● Extrait du document:

Pour sa seconde comparution devant la commission d’enquête sur les circonstances qui ont mené à la mise sur pied de cette commission sur l’affaire Alvaro Sobrinho à la mi-mars, Ameenah Gurib-Fakim a révélé les péripéties qui ont conduit à sa démission de la présidence de la République. Elle sera une nouvelle fois entendue ce jeudi.

Ashraf Caunhye : Comment avez-vous réagi aux fuites de documents bancaires dans la presse le 28 février 2017 ?

  • Ameenah Gurib-Fakim : Tout a démarré par un mail que j’ai reçu la veille à 21 heures. Il y avait une série de questions auxquelles j’étais supposée répondre par rapport à ces documents bancaires.

AC : Trois questions y figuraient. Qui vous a donné les fonds de la Platinum Card ? Était-ce une rémunération et y a-t-il autre chose que vous voudriez éclaircir ?

● Extraits de données:
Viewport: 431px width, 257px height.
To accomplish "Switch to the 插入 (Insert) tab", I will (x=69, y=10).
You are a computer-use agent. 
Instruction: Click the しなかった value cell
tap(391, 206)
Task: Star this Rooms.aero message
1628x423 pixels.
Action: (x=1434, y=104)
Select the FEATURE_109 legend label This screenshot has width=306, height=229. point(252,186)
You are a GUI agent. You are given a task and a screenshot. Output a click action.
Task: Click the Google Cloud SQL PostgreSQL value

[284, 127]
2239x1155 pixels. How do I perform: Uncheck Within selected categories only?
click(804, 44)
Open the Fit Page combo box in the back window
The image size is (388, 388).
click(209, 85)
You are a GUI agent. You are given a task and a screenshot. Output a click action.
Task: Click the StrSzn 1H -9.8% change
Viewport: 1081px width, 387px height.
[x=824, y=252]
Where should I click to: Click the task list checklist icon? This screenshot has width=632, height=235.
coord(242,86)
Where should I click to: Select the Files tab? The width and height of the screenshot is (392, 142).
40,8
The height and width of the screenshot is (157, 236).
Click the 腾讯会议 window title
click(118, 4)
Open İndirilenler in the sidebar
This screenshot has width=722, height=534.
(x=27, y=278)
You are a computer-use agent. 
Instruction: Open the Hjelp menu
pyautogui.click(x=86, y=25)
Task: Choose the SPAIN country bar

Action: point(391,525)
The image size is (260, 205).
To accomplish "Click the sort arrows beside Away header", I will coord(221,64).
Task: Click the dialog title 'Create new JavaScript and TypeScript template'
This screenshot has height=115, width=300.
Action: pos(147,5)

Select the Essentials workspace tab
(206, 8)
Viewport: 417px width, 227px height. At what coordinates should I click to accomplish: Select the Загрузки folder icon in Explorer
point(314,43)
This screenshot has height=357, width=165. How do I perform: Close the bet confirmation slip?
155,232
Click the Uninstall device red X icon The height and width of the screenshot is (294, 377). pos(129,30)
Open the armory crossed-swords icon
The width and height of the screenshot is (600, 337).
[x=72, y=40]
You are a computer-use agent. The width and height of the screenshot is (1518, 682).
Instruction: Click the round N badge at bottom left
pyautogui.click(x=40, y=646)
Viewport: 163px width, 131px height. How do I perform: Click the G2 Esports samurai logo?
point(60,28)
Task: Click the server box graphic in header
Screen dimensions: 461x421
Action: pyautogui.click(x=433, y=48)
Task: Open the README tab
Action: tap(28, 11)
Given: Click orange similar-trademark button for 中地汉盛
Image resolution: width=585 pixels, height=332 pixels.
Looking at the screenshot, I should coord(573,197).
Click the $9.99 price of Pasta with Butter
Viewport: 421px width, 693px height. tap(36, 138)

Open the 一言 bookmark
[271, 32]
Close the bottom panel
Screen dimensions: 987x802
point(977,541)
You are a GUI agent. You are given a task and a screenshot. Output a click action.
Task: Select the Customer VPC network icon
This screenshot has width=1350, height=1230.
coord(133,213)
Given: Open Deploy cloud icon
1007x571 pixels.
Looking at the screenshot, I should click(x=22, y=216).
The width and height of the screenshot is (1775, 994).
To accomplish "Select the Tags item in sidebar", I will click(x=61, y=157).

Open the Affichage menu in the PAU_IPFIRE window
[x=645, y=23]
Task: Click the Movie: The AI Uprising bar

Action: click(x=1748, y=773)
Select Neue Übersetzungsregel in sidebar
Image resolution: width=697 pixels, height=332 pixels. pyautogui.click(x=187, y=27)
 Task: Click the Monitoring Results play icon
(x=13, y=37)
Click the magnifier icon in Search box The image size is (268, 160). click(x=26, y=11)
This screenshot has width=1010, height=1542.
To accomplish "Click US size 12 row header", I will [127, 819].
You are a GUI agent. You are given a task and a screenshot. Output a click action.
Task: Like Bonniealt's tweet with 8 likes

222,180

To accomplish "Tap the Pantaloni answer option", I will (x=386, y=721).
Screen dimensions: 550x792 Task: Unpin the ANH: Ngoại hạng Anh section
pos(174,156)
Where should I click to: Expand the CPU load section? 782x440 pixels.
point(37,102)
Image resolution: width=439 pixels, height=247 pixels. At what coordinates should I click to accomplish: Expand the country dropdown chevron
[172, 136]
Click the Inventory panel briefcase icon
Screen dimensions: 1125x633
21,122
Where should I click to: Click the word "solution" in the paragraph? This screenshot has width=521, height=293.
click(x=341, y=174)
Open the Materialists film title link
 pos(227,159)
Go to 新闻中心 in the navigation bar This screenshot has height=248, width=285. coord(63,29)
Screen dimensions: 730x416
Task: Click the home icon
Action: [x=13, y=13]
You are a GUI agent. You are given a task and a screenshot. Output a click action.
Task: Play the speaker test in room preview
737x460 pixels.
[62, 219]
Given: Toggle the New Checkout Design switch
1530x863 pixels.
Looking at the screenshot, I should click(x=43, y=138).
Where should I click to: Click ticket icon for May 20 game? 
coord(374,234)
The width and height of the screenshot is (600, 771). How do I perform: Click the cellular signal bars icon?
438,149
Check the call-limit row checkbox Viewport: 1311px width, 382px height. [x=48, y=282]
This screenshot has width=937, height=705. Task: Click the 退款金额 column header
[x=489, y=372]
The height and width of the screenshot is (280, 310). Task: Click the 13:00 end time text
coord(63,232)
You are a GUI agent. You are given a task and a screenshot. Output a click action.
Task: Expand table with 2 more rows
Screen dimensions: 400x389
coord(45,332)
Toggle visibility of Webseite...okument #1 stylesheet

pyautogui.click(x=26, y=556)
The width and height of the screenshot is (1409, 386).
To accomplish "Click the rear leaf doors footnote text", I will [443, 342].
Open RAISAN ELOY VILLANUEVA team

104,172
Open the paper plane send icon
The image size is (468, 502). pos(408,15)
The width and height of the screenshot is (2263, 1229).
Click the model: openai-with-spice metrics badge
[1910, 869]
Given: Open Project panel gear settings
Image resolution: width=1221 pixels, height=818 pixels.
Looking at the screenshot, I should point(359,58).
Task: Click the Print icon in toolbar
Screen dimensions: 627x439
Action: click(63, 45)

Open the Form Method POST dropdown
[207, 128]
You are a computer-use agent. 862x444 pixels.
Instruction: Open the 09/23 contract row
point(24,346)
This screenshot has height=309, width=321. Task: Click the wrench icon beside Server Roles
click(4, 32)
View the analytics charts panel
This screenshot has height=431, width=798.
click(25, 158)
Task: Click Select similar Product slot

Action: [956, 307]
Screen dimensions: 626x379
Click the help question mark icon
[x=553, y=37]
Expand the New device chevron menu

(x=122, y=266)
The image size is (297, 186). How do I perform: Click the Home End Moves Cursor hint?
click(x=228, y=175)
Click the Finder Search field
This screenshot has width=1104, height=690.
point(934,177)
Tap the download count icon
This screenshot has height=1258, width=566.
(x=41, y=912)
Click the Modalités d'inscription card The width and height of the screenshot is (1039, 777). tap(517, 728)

● Consigne: Pouvez-vous recopier le passage de l'extrait sur l'audition d'Ameenah Gurib-Fakim qui commence par « Ashraf Caunhye : Comment » et se poursuit jusqu'à « ces documents bancaires. » ? Appuyez-vous uniquement sur l'extrait, sans autre source.

● Réponse attendue:
Ashraf Caunhye : Comment avez-vous réagi aux fuites de documents bancaires dans la presse le 28 février 2017 ?

  • Ameenah Gurib-Fakim : Tout a démarré par un mail que j’ai reçu la veille à 21 heures. Il y avait une série de questions auxquelles j’étais supposée répondre par rapport à ces documents bancaires.